*Exercise text:*



    https://www.duolingo.com/profile/Alan946894

    2020.5.3 Can always change it to

    お分かりくださいませ。

    or

    お分かりになさっていただけませんか?

    lol, alright I'm not sure what I'm saying now. Time to Google it on a native Japanese site


    https://www.duolingo.com/profile/Hannaha70093

    Thats what the villian said before he sliced my madre's head off.


    https://www.duolingo.com/profile/Yajirobi

    On the listening exercise for this i got an error for writing wakatte with a kanji. Yet on another listening exercise, i got an error for using the kanji for In wakarimasen. This is getting really annoying.


    https://www.duolingo.com/profile/Fumei15

    I have been exclusively using the word bank for listening exercises for this exact reason, because the kanji vs kana pick is often times unpredictable on this site.


    https://www.duolingo.com/profile/Yajirobi

    good idea, i will do the same from now


    https://www.duolingo.com/profile/asaph.neig

    In what context is yours phrase uses in Japanese?


    https://www.duolingo.com/profile/Leo358607

    when you ask someone to understand in a polite way


    https://www.duolingo.com/profile/EzekielRon

    Why isn't it 分かって?Wouldn't 分かったください sound weird if its translated?


    https://www.duolingo.com/profile/Ernesto813220

    分かって simply means Understand in imperative form. Kudasai is used at the end to ask the person to do it (like saying please).

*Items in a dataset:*
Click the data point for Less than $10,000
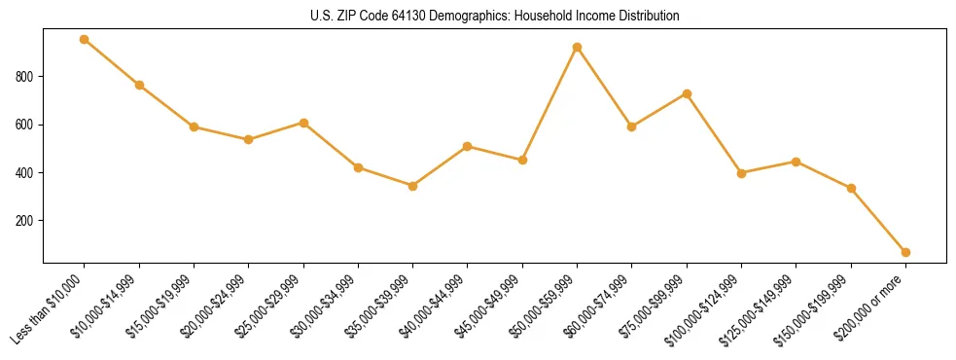85,40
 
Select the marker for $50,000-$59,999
577,47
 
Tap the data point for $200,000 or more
905,252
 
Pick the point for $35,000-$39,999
412,186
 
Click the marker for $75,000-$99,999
687,93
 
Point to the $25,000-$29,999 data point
303,123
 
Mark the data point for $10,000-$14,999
139,85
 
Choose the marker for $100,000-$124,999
741,173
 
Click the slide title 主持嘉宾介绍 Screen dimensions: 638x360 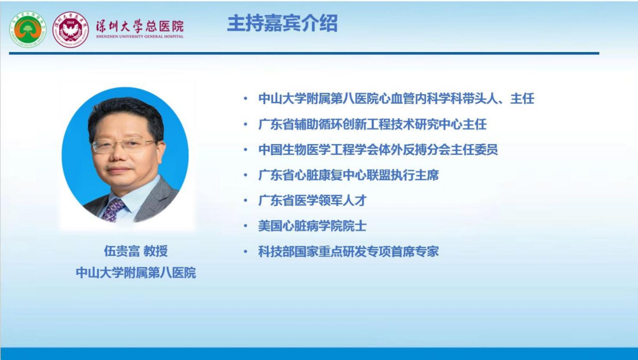[282, 23]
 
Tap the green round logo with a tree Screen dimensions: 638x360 [28, 30]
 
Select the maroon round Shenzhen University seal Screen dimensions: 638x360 [70, 30]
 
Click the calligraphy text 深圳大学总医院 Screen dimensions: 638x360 [140, 26]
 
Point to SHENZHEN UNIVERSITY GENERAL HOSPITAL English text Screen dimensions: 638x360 [140, 36]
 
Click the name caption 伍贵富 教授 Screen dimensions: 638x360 [136, 251]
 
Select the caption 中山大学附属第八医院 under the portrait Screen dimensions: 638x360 [136, 272]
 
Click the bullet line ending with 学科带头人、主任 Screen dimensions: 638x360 [396, 98]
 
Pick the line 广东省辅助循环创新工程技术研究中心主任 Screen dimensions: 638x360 [372, 124]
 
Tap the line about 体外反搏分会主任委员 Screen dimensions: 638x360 [378, 150]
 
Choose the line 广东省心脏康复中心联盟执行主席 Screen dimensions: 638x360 [348, 175]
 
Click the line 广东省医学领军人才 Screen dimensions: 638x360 [312, 200]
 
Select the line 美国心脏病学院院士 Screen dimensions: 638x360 [312, 226]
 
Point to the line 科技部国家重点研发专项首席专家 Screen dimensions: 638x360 [348, 252]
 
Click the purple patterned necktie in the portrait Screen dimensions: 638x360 [113, 210]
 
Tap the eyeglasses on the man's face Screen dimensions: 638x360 [125, 146]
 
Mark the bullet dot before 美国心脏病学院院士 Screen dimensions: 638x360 [246, 226]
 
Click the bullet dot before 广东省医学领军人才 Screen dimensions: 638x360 [246, 201]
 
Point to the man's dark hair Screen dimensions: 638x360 [126, 117]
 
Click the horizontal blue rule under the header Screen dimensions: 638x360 [304, 54]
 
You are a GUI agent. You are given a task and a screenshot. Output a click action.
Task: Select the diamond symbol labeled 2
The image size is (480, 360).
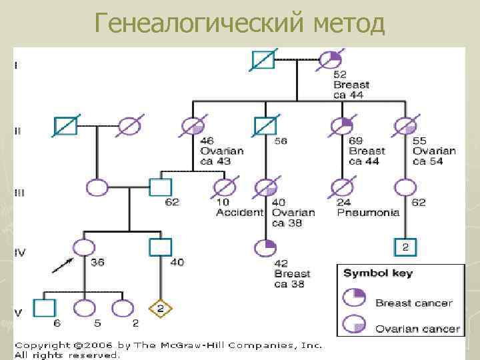pyautogui.click(x=160, y=308)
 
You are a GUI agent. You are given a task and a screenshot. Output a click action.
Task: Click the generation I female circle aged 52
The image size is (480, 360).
pyautogui.click(x=330, y=61)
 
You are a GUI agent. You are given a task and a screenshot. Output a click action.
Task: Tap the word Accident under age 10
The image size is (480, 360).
pyautogui.click(x=239, y=213)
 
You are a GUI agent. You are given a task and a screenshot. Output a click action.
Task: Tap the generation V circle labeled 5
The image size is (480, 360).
pyautogui.click(x=85, y=308)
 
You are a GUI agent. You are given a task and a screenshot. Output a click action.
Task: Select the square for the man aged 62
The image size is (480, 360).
pyautogui.click(x=160, y=187)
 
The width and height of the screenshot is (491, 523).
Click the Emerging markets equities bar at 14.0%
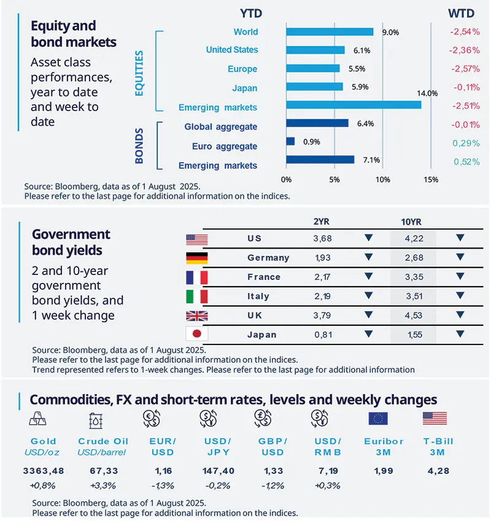click(354, 105)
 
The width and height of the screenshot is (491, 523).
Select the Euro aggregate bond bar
click(290, 141)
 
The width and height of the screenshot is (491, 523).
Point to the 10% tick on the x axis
click(383, 180)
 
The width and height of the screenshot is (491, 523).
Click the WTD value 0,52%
click(466, 162)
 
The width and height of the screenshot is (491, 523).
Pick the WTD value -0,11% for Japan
click(466, 87)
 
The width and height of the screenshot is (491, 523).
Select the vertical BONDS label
click(139, 145)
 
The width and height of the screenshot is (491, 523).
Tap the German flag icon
click(196, 258)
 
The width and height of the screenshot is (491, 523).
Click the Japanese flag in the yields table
click(196, 335)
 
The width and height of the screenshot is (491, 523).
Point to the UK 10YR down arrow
click(460, 315)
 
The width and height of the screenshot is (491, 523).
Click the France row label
click(264, 277)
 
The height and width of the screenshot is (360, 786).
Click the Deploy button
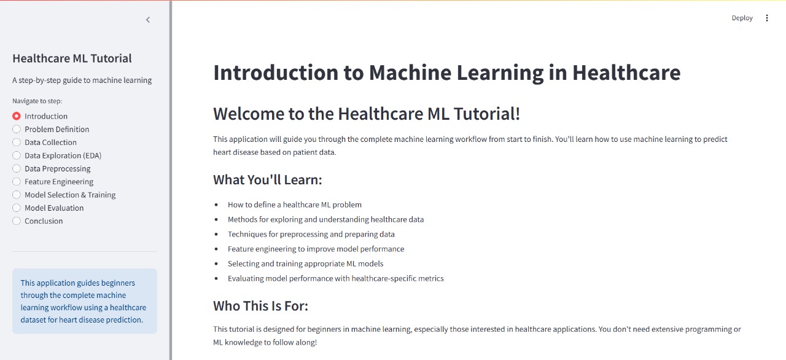pyautogui.click(x=742, y=18)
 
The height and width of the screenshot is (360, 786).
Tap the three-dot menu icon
pyautogui.click(x=767, y=18)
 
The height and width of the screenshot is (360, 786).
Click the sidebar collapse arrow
pyautogui.click(x=148, y=20)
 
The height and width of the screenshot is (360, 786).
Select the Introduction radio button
pyautogui.click(x=17, y=116)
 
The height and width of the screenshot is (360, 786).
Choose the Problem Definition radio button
pyautogui.click(x=17, y=129)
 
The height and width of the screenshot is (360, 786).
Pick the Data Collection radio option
pyautogui.click(x=17, y=142)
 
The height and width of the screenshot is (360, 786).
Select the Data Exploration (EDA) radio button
pyautogui.click(x=17, y=155)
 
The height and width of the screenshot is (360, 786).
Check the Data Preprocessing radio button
pyautogui.click(x=17, y=168)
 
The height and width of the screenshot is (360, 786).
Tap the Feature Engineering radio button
pyautogui.click(x=17, y=181)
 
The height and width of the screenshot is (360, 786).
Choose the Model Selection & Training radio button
pyautogui.click(x=17, y=195)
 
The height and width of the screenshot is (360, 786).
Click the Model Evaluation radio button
pyautogui.click(x=17, y=208)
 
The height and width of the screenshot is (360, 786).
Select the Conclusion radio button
pyautogui.click(x=17, y=221)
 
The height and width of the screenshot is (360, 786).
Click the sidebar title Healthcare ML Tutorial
pyautogui.click(x=72, y=58)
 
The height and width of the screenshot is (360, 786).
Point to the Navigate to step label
pyautogui.click(x=37, y=101)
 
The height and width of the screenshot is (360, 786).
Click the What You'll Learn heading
pyautogui.click(x=267, y=179)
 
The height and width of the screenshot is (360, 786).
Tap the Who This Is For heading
pyautogui.click(x=260, y=306)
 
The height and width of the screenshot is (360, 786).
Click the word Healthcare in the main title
pyautogui.click(x=626, y=72)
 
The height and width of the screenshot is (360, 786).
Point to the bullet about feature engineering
pyautogui.click(x=316, y=249)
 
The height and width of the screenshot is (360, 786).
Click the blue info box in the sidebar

*Task requirements:*
a) In the forum comments, what has Fumei15 been using exclusively for listening exercises?
b) Please rewrite the forum comments starting at "https://www.duolingo.com/profile/Hannaha70093" and ending at "on this site.", with "kanji" replaced by "Chinese characters".

*Solutions to the exercise:*
a) The word bank.

b)
https://www.duolingo.com/profile/Hannaha70093

    Thats what the villian said before he sliced my madre's head off.


    https://www.duolingo.com/profile/Yajirobi

    On the listening exercise for this i got an error for writing wakatte with a Chinese characters. Yet on another listening exercise, i got an error for using the Chinese characters for In wakarimasen. This is getting really annoying.


    https://www.duolingo.com/profile/Fumei15

    I have been exclusively using the word bank for listening exercises for this exact reason, because the Chinese characters vs kana pick is often times unpredictable on this site.